About this exercise: Under this line is some data; print exactly the lines from the one containing "The image size is (230, 155)." through its last line, without pictures.

Information shown:

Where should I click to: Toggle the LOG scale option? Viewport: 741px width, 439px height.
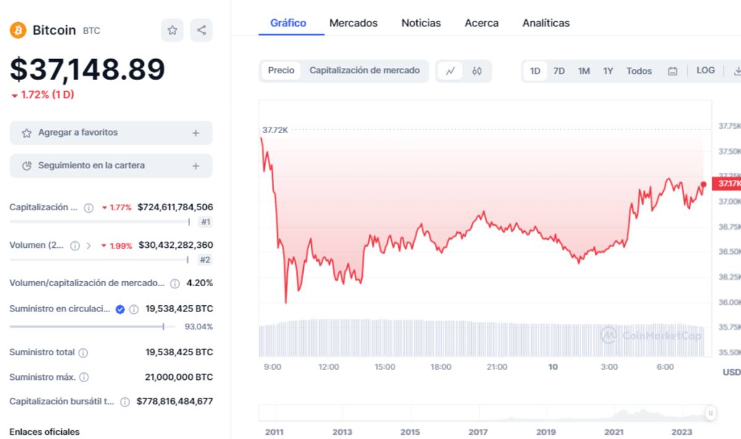(705, 70)
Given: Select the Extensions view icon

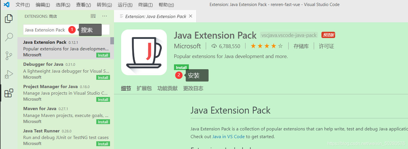Looking at the screenshot, I should tap(9, 93).
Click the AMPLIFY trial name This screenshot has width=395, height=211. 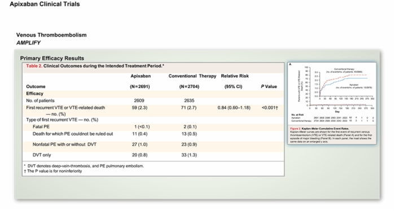click(x=28, y=43)
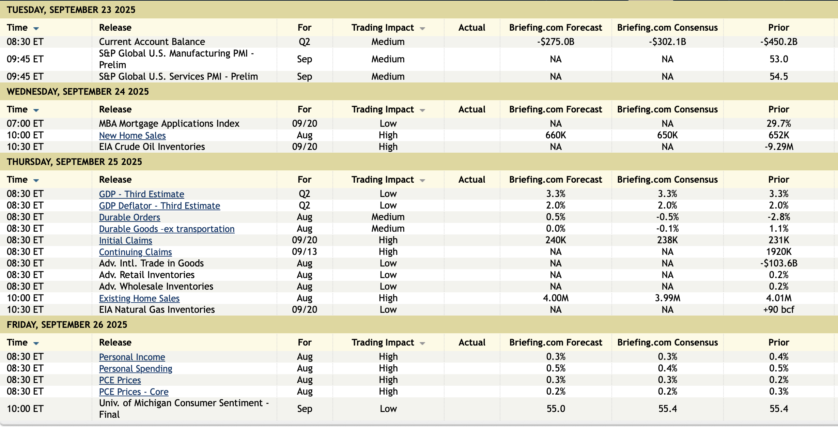Click Thursday's Trading Impact sort arrow

click(x=422, y=181)
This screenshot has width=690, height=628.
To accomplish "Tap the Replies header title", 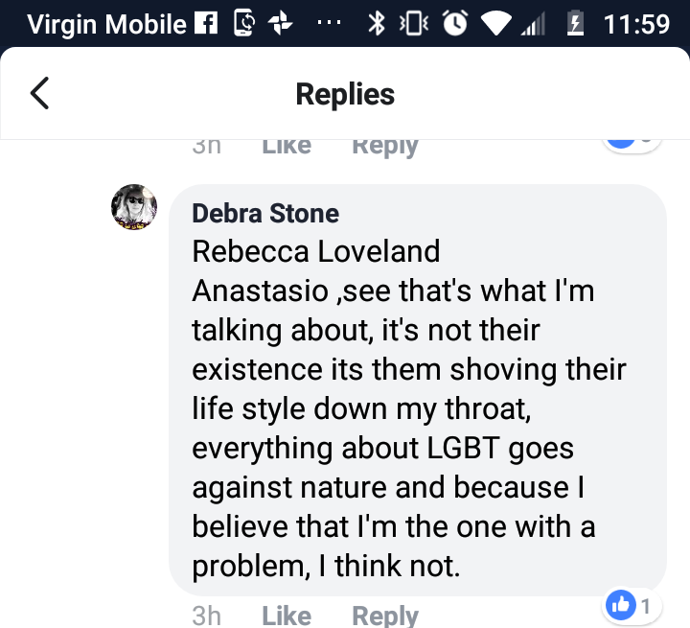I will (345, 94).
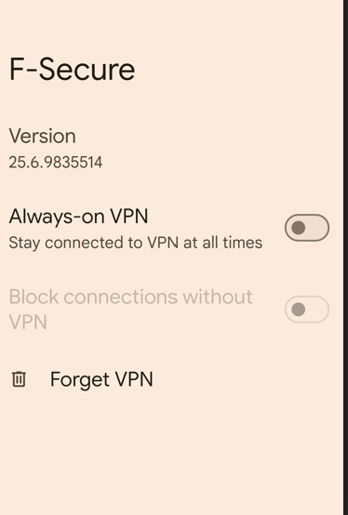Select the Version label
This screenshot has width=348, height=515.
coord(43,136)
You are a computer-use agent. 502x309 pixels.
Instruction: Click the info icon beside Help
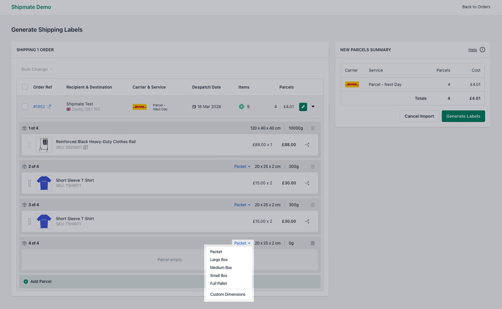pyautogui.click(x=482, y=50)
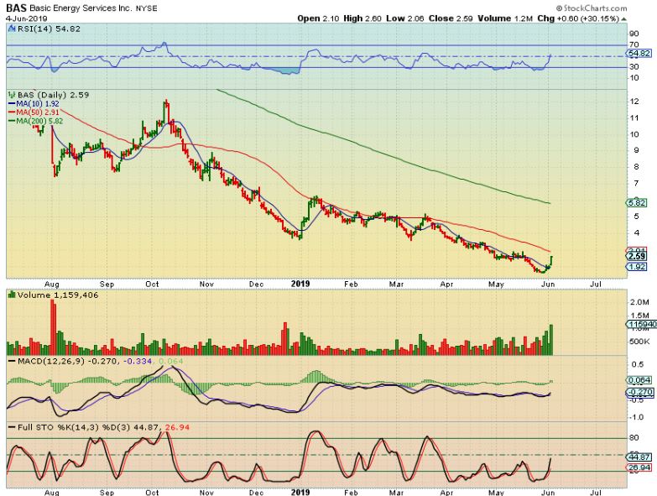Click the 5.82 MA(200) price label

[x=637, y=203]
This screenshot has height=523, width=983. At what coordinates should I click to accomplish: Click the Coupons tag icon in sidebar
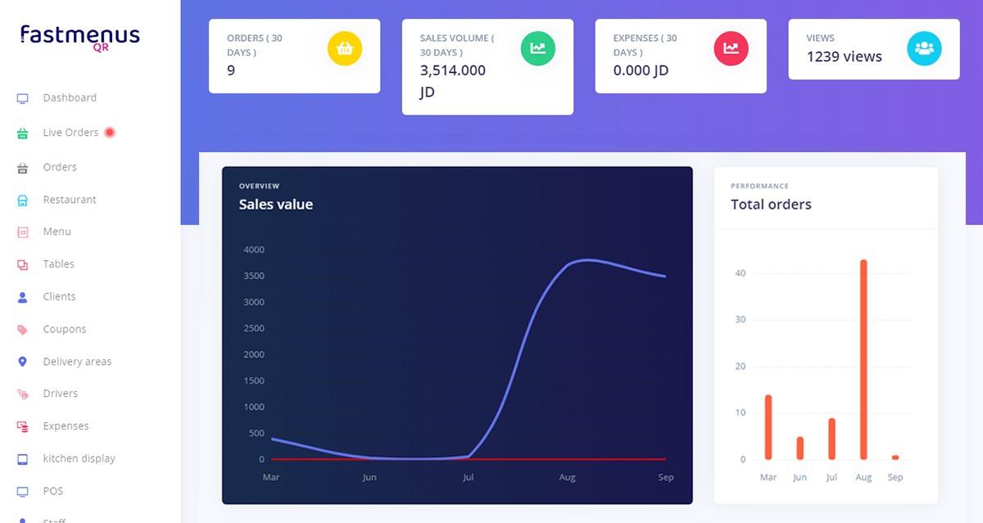click(x=23, y=329)
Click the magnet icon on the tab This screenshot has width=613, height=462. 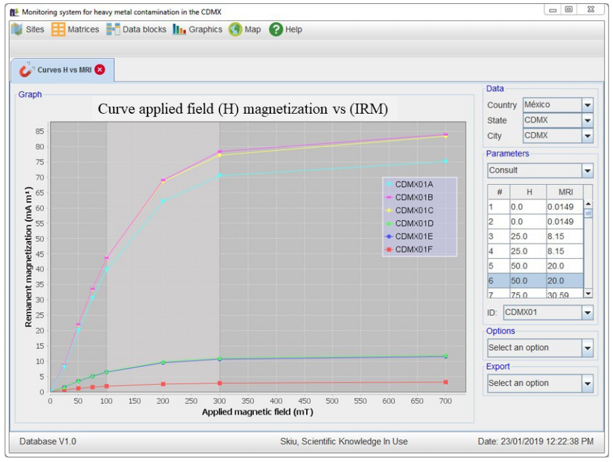(x=26, y=70)
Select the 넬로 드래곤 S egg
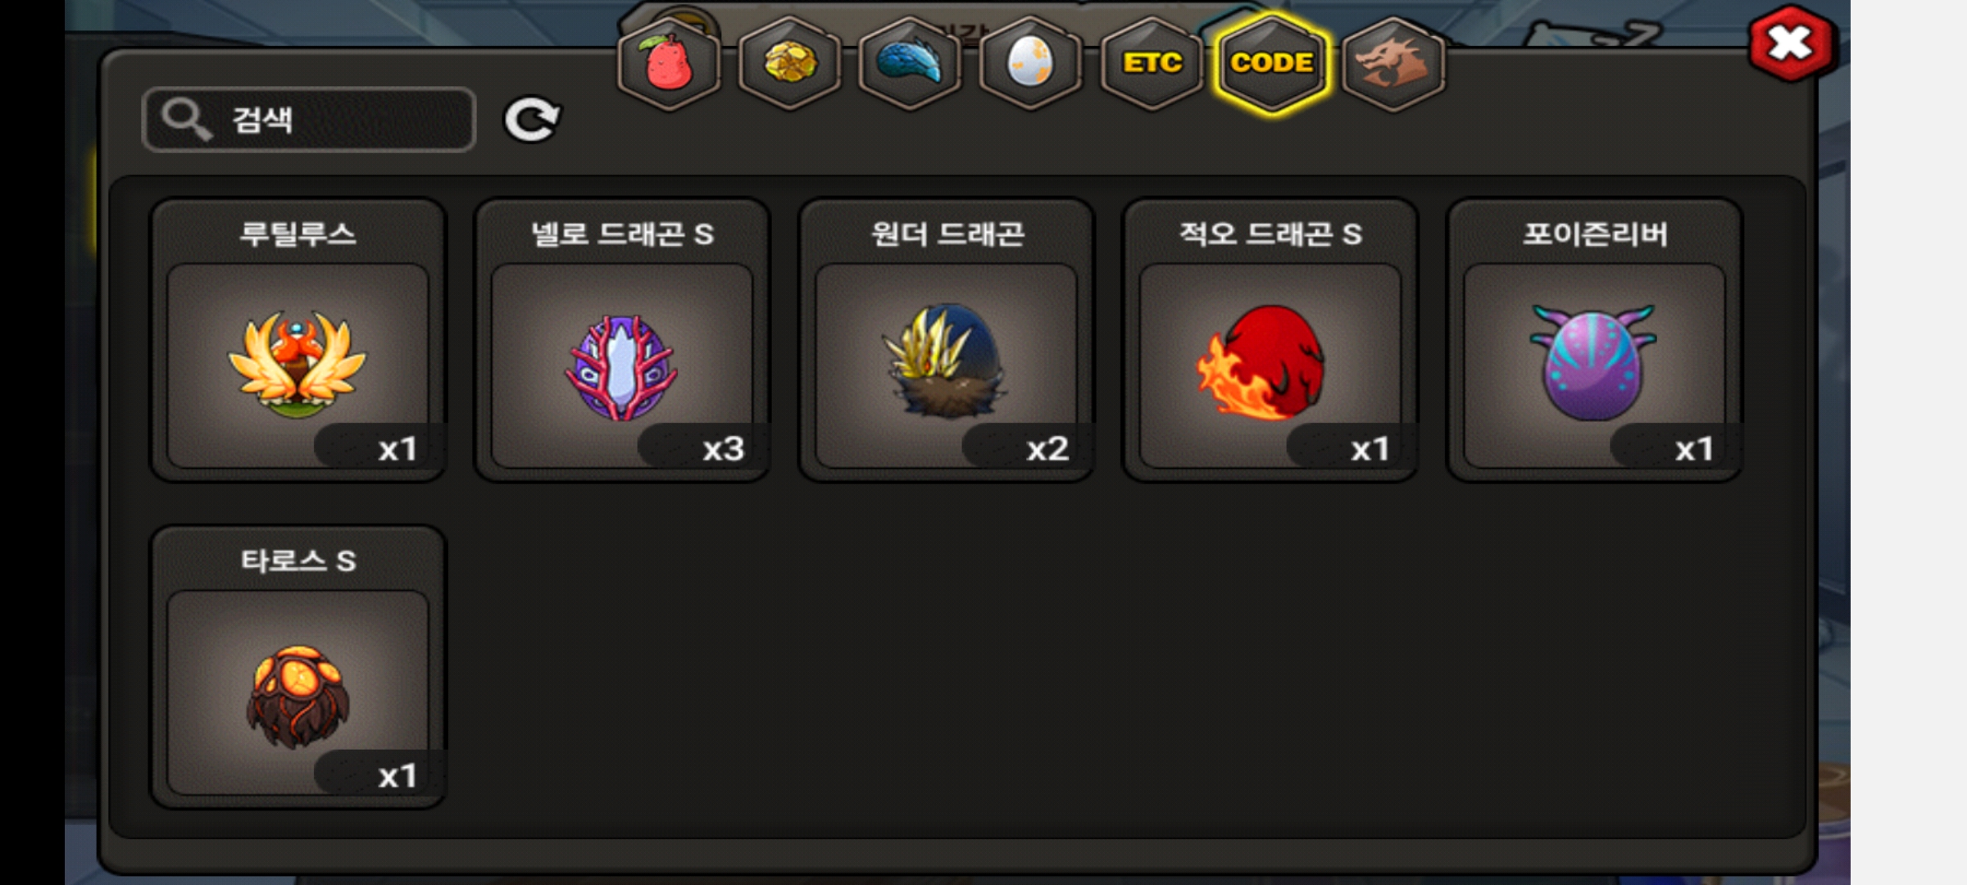Image resolution: width=1967 pixels, height=885 pixels. (621, 340)
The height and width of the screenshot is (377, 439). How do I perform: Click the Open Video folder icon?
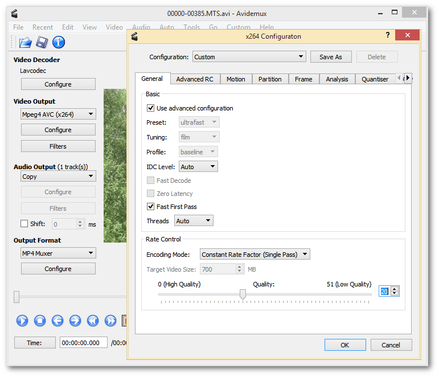click(x=24, y=42)
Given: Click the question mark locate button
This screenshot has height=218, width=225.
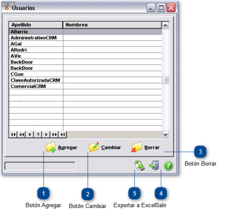Looking at the screenshot, I should tap(38, 135).
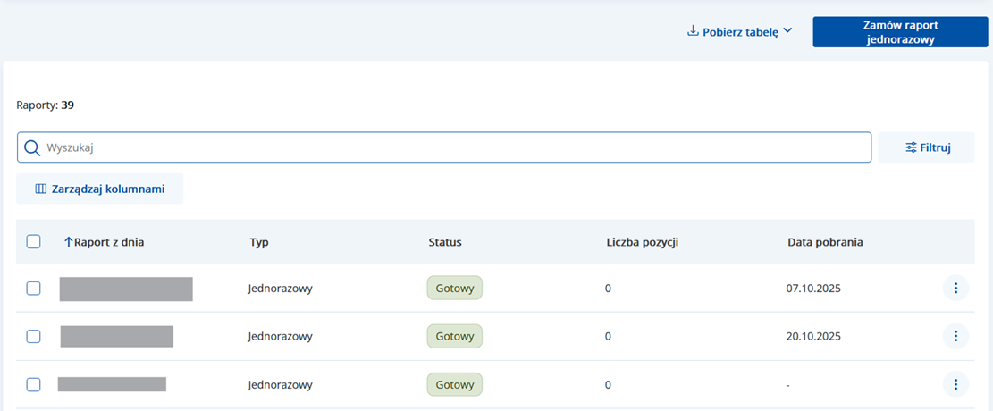Sort table by the Typ column header

258,241
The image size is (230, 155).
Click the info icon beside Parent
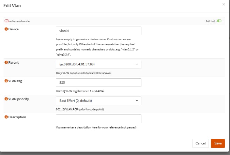6,62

Task response:
The image size is (230, 155).
Click the info icon beside Parent
6,62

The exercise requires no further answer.